Stated problem 1: In the GcTest01 failure message, condense the paragraph beginning "As I pointed out in my initial review" into a short bulleted list that keeps its main facts.
Stated problem 2: Extend the GcTest01 failure message past its final line.

8202466: Test serviceability/tmtools/jstat/GcTest01.java fails: Number of concurrent GC events is 1, but CGCT is 0

Yasumasa Suenaga yasuenag at gmail.com
Sun May 6 12:44:23 UTC 2018


Hi Chris,

> As I pointed out in my initial review, this is not code I'm that familiar with. One question I have is if it is even necessary to fail if the value is .000? It seems the assumption is that if there was 1 GC event, the total time spent will be at least .0005ms, rounded up to .001ms, so it shows up in the output as a non-zero value.

I agree with you.


> If that is the case, maybe just drop the error check.

I want to do that.
Another option(s) affects jstat output, so I think we need to CSR.


Thanks,

Yasumasa


On 2018/05/05 7:03, Chris Plummer wrote:
> Hi Yasumasa,
> 
> I just noticed that GcTest01.java and GcCauseTest03.java have also failed for this reason. I see 9 total failures between the 3 tests so far.

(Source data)
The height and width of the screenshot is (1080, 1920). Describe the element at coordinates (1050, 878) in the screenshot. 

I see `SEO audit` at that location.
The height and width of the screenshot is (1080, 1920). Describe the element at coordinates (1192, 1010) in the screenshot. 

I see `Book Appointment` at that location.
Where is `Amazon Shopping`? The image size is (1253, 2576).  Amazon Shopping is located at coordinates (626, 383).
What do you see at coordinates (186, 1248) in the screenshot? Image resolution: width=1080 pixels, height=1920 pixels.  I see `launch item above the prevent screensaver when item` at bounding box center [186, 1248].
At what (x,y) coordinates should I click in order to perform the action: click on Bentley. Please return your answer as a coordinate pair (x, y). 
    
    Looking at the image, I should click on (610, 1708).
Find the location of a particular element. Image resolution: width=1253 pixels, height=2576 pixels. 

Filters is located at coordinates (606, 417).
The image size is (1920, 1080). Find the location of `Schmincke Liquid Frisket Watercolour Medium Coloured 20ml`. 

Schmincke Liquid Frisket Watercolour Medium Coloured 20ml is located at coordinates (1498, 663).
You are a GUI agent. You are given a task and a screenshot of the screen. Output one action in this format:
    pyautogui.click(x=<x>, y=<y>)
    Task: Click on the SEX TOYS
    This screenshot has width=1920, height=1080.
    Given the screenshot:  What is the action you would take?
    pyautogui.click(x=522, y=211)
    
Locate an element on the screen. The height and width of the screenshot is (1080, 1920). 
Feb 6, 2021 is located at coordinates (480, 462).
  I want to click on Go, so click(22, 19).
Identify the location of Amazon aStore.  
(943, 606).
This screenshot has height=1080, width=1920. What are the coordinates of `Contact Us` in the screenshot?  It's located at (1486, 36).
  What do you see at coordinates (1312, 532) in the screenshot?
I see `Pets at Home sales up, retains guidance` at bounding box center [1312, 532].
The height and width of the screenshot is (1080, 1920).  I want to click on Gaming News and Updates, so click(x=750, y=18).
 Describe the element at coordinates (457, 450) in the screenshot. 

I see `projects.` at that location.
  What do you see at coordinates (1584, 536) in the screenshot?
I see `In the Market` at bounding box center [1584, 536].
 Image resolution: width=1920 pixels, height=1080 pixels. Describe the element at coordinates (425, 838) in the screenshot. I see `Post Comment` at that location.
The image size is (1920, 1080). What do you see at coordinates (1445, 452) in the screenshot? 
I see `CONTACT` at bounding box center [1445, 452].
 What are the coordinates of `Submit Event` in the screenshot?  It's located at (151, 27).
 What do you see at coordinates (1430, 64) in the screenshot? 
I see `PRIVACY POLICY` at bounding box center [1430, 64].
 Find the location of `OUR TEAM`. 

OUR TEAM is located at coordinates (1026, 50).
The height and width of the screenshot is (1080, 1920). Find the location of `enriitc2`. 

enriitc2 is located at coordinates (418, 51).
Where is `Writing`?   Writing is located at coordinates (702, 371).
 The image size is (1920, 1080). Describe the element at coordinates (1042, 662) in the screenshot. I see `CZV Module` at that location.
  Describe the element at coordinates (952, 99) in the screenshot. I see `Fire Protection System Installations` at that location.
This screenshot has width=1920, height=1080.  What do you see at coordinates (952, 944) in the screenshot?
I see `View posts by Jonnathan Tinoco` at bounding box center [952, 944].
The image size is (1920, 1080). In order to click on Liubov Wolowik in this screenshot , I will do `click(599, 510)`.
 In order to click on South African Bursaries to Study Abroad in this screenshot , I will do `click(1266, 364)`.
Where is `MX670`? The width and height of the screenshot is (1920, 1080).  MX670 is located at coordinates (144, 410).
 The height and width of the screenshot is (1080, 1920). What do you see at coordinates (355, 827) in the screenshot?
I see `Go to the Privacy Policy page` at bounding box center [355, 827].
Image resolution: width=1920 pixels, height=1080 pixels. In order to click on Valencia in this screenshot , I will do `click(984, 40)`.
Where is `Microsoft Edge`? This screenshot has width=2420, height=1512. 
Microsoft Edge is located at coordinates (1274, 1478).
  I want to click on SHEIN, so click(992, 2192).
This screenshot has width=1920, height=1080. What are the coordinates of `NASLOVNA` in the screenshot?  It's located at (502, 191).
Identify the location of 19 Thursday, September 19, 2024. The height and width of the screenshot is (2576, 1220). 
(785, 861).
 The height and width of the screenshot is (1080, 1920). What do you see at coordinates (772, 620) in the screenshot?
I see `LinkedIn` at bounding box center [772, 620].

Response 1:
- The writer is not very familiar with this code.
- The writer asks whether the test even needs to fail when the value is .000.
- The test seems to assume that one GC event takes at least .0005ms in total.
- That time would round up to .001ms and so appear in the output as non-zero.

Response 2:
> 
> On 5/4/18 6:17 AM, Yasumasa Suenaga wrote:
>> Hi Chris,
>>
>> Thank you for your evaluation !
>> It is very helpful for me.
>> (I've not reproduced this issue on linux-x64 !)
>>
>>> It's just very intermittent.
>>
>> I do not yet decided how do we fix this problem.
>>
>> IMHO we can add fallback code to get raw PerfCounter data through `jcmd PerfCounter.print`.
>> But I think we shouldn't be so because that fallback (jcmd) code might hide jstat problem(s).
>>
>> Also we cannot reproduce this issue completely, so we might not check the change for this issue.
>>
>>
>> Do you have any idea?
> As I pointed out in my initial review, this is not code I'm that familiar with. One question I have is if it is even necessary to fail if the value is .000? It seems the assumption is that if there was 1 GC event, the total time spent will be at least .0005ms, rounded up to .001ms, so it shows up in the output as a non-zero value. If that is the case, maybe just drop the error check. Another option is to use something other than .000 when the true value rounds to .000. Does it have to be 3 digits? Maybe always print enough digits so you never end up with all 0's.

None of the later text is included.